Facebook CEO Mark Zuckerberg appeared before the US Congress on Tuesday deposing in the wake of alleged misuse of data on the social media major. His two-day deposition will continue till Wednesday. Striking an apology note, he also acknowledged that Facebook’s actions could have imperilled the privacy of tens of millions of its users.
Zuckerberg testified before two Senate panels – the Commerce and Judiciary committees – meeting in joint session, with 44 senators.
During the hearing, the Facebook CEO formally apologized to Congress for mistakes that led to the Cambridge Analytica scandal, saying he was sorry for a series of missteps.
“We didn’t take a broad enough view of our responsibility, and that was a big mistake,” he said. “It was my mistake, and I’m sorry. I started Facebook, I run it, and I’m responsible for what happens here.”
During the five-hour hearing, he fielded questions on Facebook’s data collection practices, the company’s alleged monopoly power and his views on regulating internet companies.

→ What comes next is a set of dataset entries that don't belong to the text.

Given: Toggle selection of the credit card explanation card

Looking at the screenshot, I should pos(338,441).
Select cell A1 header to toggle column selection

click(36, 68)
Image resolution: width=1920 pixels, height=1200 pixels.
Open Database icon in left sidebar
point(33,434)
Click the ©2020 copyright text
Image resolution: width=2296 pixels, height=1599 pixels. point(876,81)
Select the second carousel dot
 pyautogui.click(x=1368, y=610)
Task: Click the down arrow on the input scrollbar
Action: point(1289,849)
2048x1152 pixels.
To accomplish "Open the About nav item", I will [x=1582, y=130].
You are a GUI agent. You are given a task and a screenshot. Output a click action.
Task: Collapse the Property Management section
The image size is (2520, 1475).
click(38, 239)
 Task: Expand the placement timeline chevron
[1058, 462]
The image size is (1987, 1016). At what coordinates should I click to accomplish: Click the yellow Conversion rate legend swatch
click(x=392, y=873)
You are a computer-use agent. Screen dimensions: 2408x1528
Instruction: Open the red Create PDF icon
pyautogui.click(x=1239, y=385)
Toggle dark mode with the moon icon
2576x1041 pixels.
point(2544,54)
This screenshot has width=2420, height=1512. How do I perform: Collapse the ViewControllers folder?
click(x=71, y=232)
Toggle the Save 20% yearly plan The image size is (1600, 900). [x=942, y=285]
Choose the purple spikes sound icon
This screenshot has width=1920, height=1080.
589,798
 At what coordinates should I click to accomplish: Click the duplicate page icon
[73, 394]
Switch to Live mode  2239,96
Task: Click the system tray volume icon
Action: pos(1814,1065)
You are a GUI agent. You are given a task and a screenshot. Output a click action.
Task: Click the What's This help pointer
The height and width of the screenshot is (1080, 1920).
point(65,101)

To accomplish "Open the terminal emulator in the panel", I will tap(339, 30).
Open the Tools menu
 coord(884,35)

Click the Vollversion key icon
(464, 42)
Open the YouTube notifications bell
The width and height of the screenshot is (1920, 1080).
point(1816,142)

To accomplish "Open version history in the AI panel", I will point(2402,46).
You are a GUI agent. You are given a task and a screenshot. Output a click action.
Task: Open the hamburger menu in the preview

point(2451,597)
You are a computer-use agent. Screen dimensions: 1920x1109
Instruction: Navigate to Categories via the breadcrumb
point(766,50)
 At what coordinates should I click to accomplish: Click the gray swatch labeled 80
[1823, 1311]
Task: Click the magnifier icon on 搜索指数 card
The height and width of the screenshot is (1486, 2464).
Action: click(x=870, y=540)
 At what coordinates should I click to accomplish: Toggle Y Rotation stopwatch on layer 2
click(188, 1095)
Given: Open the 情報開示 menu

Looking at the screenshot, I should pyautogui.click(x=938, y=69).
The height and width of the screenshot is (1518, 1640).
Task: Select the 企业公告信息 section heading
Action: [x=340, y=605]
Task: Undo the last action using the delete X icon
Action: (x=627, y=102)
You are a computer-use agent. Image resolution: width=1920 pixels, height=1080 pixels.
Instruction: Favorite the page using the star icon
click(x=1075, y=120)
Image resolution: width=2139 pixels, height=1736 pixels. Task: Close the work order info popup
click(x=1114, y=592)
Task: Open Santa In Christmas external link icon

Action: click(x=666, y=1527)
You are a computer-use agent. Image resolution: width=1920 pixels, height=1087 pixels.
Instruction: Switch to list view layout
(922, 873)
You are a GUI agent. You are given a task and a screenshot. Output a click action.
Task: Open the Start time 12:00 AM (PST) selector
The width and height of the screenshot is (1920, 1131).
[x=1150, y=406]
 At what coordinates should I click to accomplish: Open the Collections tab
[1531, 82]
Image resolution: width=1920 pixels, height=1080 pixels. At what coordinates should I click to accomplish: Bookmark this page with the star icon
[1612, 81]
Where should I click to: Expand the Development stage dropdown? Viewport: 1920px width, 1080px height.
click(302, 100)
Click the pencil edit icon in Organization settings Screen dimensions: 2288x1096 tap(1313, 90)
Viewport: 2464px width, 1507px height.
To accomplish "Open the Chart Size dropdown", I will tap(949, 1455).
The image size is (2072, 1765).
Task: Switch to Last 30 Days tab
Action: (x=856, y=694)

Significantly, on the issue of interference in elections, Zuckerberg confirmed that his company was cooperating with special counsel Robert Mueller in its investigation into Russian meddling in the 2016 election. In February, Mueller’s office charged 13 Russians with interference in the 2016 election, along with three Russian companies.
He further emphasised that his company will do best to maintain integrity of elections. “2018 is an important year for the whole world. Several countries like India, Pakistan will have elections. We’ll do everything possible to ensure these elections are safe,” he said.
The Congressional hearings come nearly a month after news broke that Cambridge Analytica, a data firm with ties to President Donald Trump’s campaign, accessed information from as many as 87 million Facebook users without their knowledge.
On Wednesday Zuckerberg will testify at the US House Energy and Commerce Committee.